New Ebook DRM Technology Changes Words in Ebooks

Posted on June 19, 2013

Wired reports that German developers have created a new ebook DRM technology that changes the text and punctuation of ebooks so that each ebook sold is slightly different. The technology is called SiDiM, which means "secure documents by individual marking."

Wired says SiDiM makes very minor changes. Wired gives the example of some text in a book being changed from "very disturbing" to "not disturbing." This is actually a significant change because something that the author meant to be very disturbing is suddenly no longer disturbing at all. This could be a bad example as the SiDiM examples were translated from German into English.

If the new technology becomes widely used it means no one will have exactly the same copy of an ebook. Because every ebook is slightly different a pirated copy could be tracked to the original purchaser. The goal behind the technology is to frighten the owner of an ebook from wanting to illegally share their copy.
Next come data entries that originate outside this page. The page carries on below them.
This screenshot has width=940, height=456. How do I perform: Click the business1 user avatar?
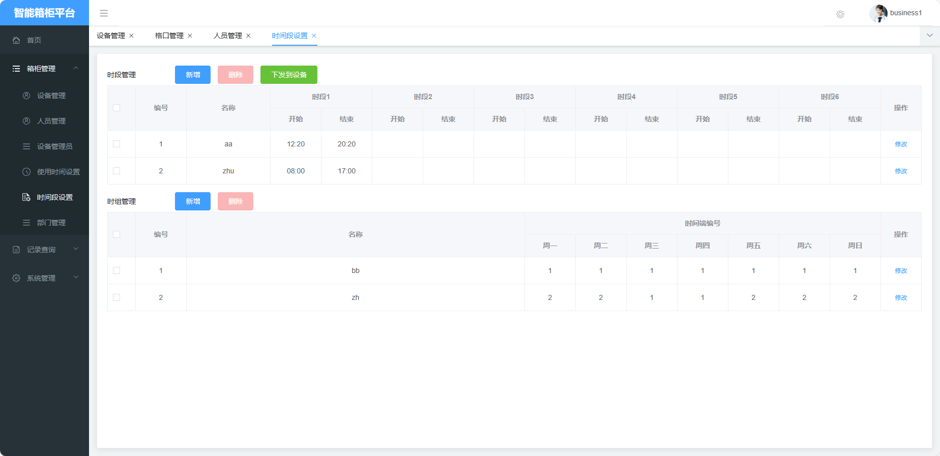pos(878,13)
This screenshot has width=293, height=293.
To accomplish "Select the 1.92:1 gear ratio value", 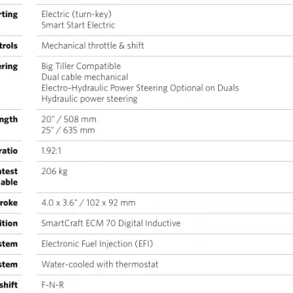I will [51, 151].
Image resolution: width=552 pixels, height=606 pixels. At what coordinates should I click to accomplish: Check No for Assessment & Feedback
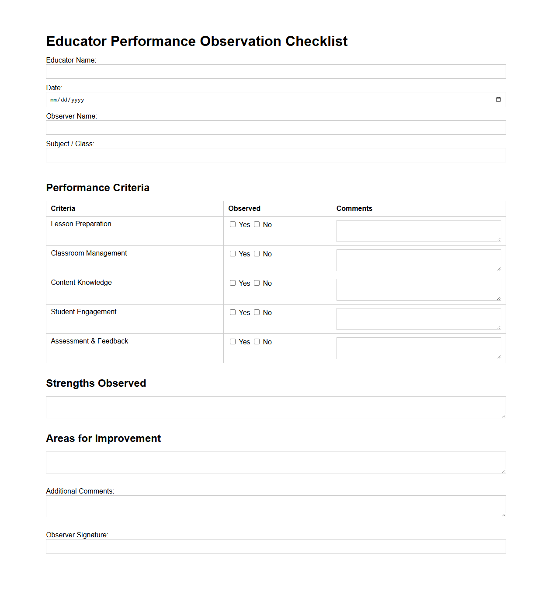click(257, 341)
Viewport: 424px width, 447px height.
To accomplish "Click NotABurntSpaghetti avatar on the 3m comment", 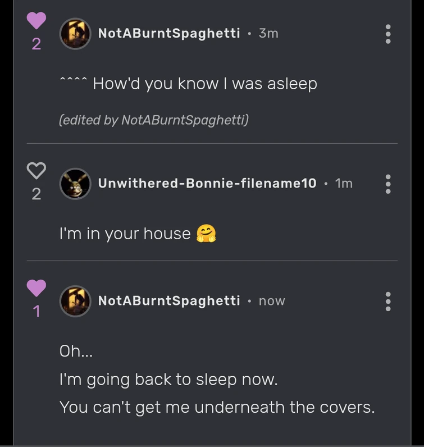I will click(75, 34).
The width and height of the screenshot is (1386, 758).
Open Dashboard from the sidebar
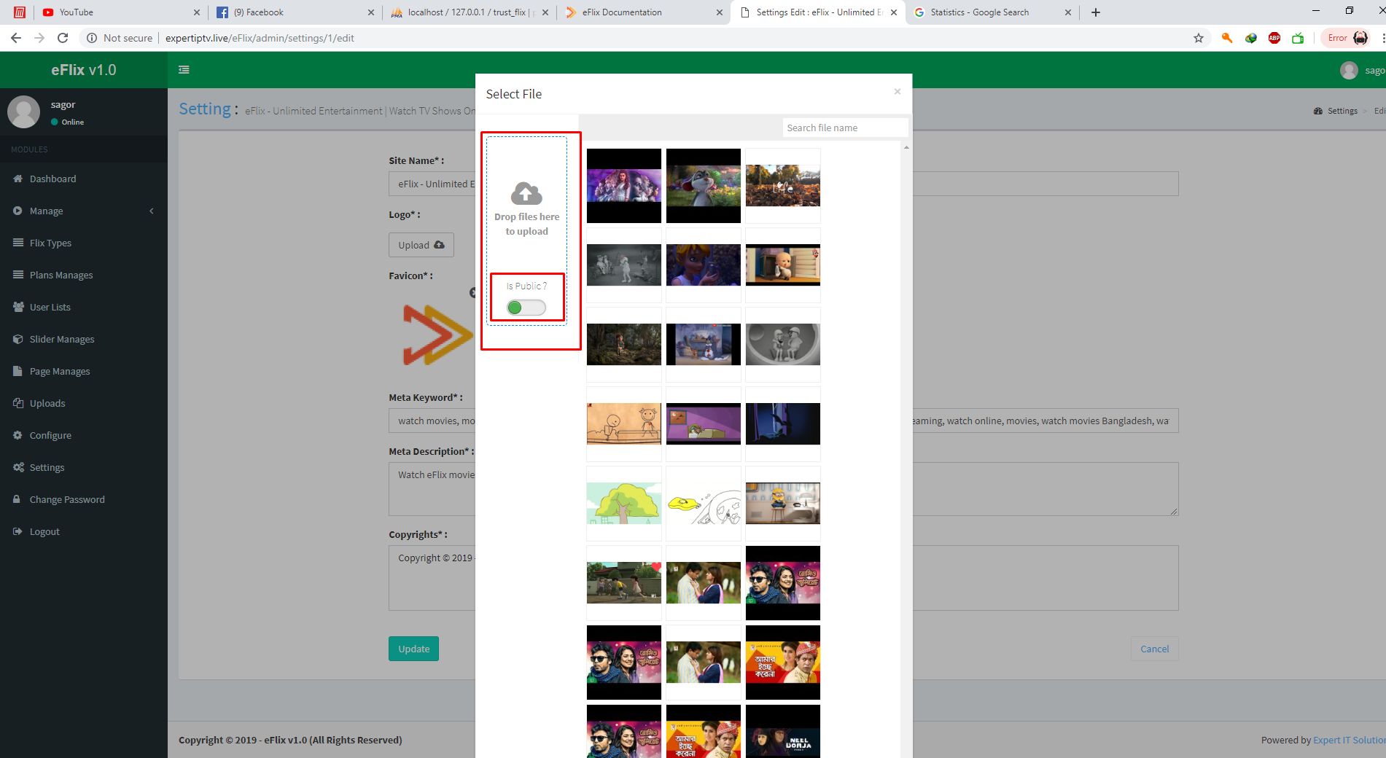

An obvious downside to the technology is people may read the ebooks in ways the author did not intend. Even changes intended to be minor could impact the books by changing meaning or making them harder to read by interrupting the author's intended rhythm. Another downside to this technology is that an owner of an ebook could get hacked and their copy could get stolen and shared illegally. Publishers may then blame the original purchaser of the book for illegally sharing their copy even though it was the hacker that pirated the ebook.